Health Highlights: Oct. 1, 2012
Here are some of the latest health and medical news developments, compiled by the editors of HealthDay:
California Bans Gay 'Cure' Therapies
Controversial therapies to "cure" homosexuality in teens will be banned in California, making it the first state to take such action.
The law, which was signed into law Saturday and takes effect Jan. 1, was welcomed by gay rights groups across the country. They say the therapies can cause serious emotional harm to gay and lesbian youth, The New York Times reported.
"This bill bans nonscientific 'therapies' that have driven young people to depression and suicide," Gov. Jerry Brown said in a statement. "These practices have no basis in science or medicine, and they will now be relegated to the dustbin of quackery."
The law states that no mental health provider shall give minors therapy meant to change their sexual orientation, including efforts to "change behaviors or gender expressions, or to eliminate or reduce sexual or romantic attractions or feelings toward individuals of the same sex," the Times reported.
The law was supported by many medical and psychological societies, as well by gay rights advocates.
However, some therapists and conservative religious leaders who say they say can affect homosexual feelings denounced the new law as a violation of free choice, the Times reported.
Proper Prescribing of Opioid Painkillers Focus of Online Program
A new online tool to help train health-care providers on the proper prescribing of opioid painkillers is meant to reduce addiction and overdose deaths, the U.S. government said Monday.

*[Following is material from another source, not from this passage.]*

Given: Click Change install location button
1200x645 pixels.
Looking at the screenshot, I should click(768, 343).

The new training materials include videos of simulated doctor-patient conversations on the safe and effective use of opioid painkillers, the White House Drug Policy Office and the U.S. National Institute on Drug Abuse said in a news release.
The initiative is part of the effort to combat the nation's epidemic of prescription drug abuse.
"Physicians can be the first line of defense against prescription drug abuse by knowing how to prescribe opioid pain medications safely and effectively," National Institute on Drug Abuse Director Dr. Nora D. Volkow said in the news release. "These CME (continuing medical education) courses provide practical guidance for clinicians in screening their pain patients for risk factors before prescribing. They also help medical professionals identify when patients are abusing their medications, using videos that model effective communication about sensitive issues, without losing sight of addressing pain."